Electron micrographs of ECs overexpressing wt-intersectin. Micrographs show partial views of cultured ECs overexpressing wt-intersectin. The cells maintain a large population of caveolae open to the apical (A) or basolateral (B) fronts of the cells or apparently free in the cytosol (arrows). The majority of caveolae profiles are part of large clusters of interconnected caveolae, “grape-like” structures or with unusual shapes, accumulated at the cell periphery. Insets in A illustrate additional “grape-like” (a₁, a₂) or unusually shaped (a₃), caveolae clusters. Note the caveolar profiles displaying staining-dense rings (arrowheads). Bars, 50 nm.

Figure 9

(facing page). Gallery of representative caveolae profiles (A) and CCPs (B) and dynamin immunoreactivity (C and D) in ECs overexpressing wt-intersectin. Micrographs in A show highly magnified staining-dense rings surrounding the necks of caveolae open to the cell surface (a–d), constricted region between two adjoining caveolae (e and f), caveolae with elongated necks (h and i), caveolae attached to the plasmalemma and unable to move into the cytosol (j and k), and caveolae with extremely long necks (l–p). The micrograph in panel g shows in a favorable section an almost complete ring encircling a caveolae neck.
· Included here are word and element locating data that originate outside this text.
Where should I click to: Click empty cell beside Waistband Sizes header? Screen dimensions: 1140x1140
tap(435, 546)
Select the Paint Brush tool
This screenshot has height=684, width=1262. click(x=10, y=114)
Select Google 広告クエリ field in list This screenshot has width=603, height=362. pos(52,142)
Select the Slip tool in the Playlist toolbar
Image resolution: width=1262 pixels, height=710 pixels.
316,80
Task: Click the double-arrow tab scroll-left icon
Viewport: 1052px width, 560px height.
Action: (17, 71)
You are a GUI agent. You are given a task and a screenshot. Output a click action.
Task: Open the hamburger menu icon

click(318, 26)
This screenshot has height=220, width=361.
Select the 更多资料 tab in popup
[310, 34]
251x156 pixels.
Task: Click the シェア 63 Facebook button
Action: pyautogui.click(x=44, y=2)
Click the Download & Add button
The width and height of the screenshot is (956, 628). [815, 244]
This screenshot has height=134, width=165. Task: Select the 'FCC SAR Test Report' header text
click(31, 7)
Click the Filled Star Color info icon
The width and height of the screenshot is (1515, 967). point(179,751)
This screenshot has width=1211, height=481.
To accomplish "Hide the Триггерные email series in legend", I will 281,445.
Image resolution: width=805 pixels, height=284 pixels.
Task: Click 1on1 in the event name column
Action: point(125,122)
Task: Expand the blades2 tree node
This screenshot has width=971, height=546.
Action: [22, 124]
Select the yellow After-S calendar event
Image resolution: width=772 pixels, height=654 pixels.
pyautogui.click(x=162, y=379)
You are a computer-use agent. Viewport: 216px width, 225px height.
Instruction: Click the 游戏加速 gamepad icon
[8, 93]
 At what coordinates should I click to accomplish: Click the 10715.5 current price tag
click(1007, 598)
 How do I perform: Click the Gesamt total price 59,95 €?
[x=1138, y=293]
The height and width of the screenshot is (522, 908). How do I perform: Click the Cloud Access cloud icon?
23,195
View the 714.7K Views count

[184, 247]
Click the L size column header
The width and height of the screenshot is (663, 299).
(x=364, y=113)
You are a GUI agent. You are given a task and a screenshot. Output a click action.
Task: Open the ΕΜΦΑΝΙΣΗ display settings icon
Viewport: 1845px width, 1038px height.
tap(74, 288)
A caveolae neck of ∼70 nm length (the vesicle diameter) was considered as elongated neck. The figures shown in these panels were not seen in normal cells. Bars, (a–k and n) 20 nm, (l, m, o, and p) 50 nm. (B) CCV attached to the plasmalemma, just before release into the cytosol (a) and CCPs displaying elongated (b and c) or long necks (d). Bars, 50 nm. (C) Representative electron micrographs show dynamin immunoreactivity at the level of elongated caveolar necks (a–c), constricted region between adjacent caveolae (c and f), and staining-dense ring encircling a caveolae neck (e). A long caveolae neck immunoreactive to dynamin antibody is shown in d. Bars, (a, b, d, and e) 25 nm; (c and f) 35 nm. (D) Dynamin immunoreactivity is associated with a staining-dense ring surrounding the neck of a deep pit (a), elongated pits (c–e), or a CCP displaying two necks (d, arrowheads). Bars, 50 nm.

Figure 10.

Role of intersectin-dynamin interaction in caveolae dynamics. In this model, the intersectin-dynamin interaction plays a central role in caveolae fission. Both intersectin and dynamin are preferentially associated with the caveolae neck (a). Intersectin binds and clusters dynamin in the proximity of the plasma membrane generating a high local dynamin concentration required for ring formation around caveolar necks. Dynamin bound to intersectin is functionally impaired and fission is restrained (b). Domain structures of intersectin and dynamin (c). Intersectin binds the PRD domain of dynamin via a subset of its SH3 domains (SH3A, SH3C, and SH3E).